Он был уже здорово пьян. Феликс Чернов взял его под руку:

- Владимир Семенович, хватит. Всё это суета сует и томление духа. И... неуместно, ненужно.

- Феликс, милый! Зачем ты мне мешаешь? Ты же солдат, ты же должен понимать!

- Ну, какой я солдат! Я и в армии-то не служил.

- Всё равно, ты сидел, а солдат и зека всегда друг друга поймут... Давай блатные песни петь!

Пели блатные песни. Допивали водку. Брынский опять читал стихи.

Слова, как пули, ложатся кучно

В сердце, прикрытое только кожей.

Кто пожалеет меня, измученного?

Ну, не стреляй же хоть ты, прохожий!

Когда мы вышли на улицу и Феликс, поймав такси, стал усаживать в него Игольникова, я тронул его за локоть и сказал:

- Феликс, давайте увидимся на днях. Поболтаем, старину вспомним. Вот, - я вырвал листок из записной книжки, - вот мой телефон. Позвоните мне, ну, хотя бы в четверг после шести.

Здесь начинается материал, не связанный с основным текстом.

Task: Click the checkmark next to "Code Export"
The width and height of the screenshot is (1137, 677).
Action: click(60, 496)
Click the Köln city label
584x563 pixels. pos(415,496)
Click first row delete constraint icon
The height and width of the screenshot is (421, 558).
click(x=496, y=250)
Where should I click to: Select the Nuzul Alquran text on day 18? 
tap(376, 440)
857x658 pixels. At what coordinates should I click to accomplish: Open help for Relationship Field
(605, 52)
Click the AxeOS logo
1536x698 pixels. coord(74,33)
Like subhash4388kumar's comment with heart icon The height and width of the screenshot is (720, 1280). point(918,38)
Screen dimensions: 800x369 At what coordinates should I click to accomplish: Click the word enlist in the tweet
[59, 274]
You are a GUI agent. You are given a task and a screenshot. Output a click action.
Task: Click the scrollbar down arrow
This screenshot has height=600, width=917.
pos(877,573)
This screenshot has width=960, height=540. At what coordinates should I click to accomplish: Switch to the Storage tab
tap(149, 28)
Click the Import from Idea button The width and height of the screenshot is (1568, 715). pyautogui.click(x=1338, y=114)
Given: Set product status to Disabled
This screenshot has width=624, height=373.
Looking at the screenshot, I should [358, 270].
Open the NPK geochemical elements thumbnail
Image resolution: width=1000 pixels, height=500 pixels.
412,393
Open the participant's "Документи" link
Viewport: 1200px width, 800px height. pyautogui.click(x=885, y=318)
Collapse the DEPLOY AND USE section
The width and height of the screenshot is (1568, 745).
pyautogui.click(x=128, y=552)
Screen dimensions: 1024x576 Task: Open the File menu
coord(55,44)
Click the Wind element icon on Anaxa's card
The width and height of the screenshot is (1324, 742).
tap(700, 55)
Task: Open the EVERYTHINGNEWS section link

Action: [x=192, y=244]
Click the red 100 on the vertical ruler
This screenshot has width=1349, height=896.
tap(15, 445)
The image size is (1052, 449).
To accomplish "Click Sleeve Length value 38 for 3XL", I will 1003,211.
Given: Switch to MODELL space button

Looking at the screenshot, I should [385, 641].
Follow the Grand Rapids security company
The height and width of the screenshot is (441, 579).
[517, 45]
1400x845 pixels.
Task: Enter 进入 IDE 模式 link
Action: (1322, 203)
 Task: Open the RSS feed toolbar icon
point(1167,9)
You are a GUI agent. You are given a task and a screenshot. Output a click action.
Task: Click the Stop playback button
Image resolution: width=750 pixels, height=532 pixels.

Феликс взял бумажку и сказал - очень медленно:

- У вас потрясающая выдержка, Виктор Вольский. Прямо зависть берет. Ну, что ж, я позвоню.

3.

Я смотрю на мое прошлое сквозь цветные стеклышки прожитых лет, и оно непостижимо окрашивается в радостные зеленые, синие и розовые тона. Я должен сделать усилие над собой, чтобы восстановить истинный колорит событий и впечатлений, людей и времени. Но даже если мне это удается, я не могу восстановить свое тогдашнее отношение. Я помню демонстрацию где-то около Стретенских ворот, ликующую демонстрацию по поводу смертного приговора героям процесса не то 37-го, не то 38-го года. Люди шли с лозунгами и портретами Ежова, шли от Колхозной площади к Лубянке. Странно, кстати, как всё перевернулось: Лубянка тогда уже называлась площадью Дзержинского, а Колхозная площадь, кажется, еще не была переименована, а вот ведь никак не могу вспомнить старое название. Слово "Лубянка"-то не забывается. Так вот, я посмотрел на демонстрацию, пришел домой и процитировал (я был начитанный мальчик): "Пристойно ли, скажите, сгоряча смеяться нам над жертвой палача?" Я ничего особенного не имел в виду, просто цитата показалась мне подходящей. Родителей так и перекосило... Какого цвета была эта демонстрация? Наверно, черного, а мне она помнится яркожелтой - был солнечный день. Я упорно и много раз восстанавливал серый осенний денек, поникшие кресты деревенского кладбища и себя, шестнадцатилетнего, первый раз в жизни берущего женщину. Как всё это было серо и непохоже на книжки! Но время, доброе время зеленит траву и проясняет небо, в нежный румянец окрашивает щёки двадцатичетырехлетней распутной бабенки. Ах, какой он колорист - сегодняшний день! Как он всё переиначит, переделает!